# Brief:
In the data, find the word "computer" and copy out every line that has it.

── Exercise materials

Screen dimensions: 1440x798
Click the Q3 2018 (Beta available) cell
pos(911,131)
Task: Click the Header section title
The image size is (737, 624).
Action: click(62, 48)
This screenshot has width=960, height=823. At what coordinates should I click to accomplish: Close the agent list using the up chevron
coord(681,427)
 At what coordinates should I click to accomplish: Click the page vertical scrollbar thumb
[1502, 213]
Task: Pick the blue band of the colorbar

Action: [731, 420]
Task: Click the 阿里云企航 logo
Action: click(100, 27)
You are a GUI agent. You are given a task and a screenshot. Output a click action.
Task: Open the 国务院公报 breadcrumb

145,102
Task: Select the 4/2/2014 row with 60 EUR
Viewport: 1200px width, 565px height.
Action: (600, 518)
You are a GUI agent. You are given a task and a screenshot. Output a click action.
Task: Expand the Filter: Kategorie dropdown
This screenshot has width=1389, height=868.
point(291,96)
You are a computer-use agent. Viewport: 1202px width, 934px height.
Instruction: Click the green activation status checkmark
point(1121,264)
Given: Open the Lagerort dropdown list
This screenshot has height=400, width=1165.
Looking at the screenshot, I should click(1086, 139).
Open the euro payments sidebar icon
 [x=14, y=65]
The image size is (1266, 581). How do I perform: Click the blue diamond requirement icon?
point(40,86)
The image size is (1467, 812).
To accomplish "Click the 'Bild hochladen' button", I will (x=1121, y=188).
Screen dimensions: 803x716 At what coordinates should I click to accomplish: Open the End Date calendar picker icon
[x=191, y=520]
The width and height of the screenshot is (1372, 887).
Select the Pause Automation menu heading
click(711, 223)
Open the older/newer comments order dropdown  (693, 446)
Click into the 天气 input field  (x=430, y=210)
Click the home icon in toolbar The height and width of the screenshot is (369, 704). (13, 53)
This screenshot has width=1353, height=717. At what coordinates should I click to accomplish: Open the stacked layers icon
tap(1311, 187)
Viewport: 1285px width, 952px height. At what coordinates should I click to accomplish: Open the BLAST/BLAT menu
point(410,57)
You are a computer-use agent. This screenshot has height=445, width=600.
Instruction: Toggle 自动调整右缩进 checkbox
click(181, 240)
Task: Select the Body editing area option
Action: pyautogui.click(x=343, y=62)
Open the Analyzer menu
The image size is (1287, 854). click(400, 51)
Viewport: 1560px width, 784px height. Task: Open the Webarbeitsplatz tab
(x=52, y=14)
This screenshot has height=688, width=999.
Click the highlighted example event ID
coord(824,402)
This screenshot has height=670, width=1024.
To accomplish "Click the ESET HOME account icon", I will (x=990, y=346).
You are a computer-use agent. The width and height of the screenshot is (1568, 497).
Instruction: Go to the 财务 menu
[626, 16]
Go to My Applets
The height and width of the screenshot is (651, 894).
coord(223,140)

────

# Completed exercise:
You are a computer-use agent. Viewport: 1202px width, 934px height.
You are a computer-use agent. This screenshot has height=445, width=600.
You are a computer-use agent. The width and height of the screenshot is (1568, 497).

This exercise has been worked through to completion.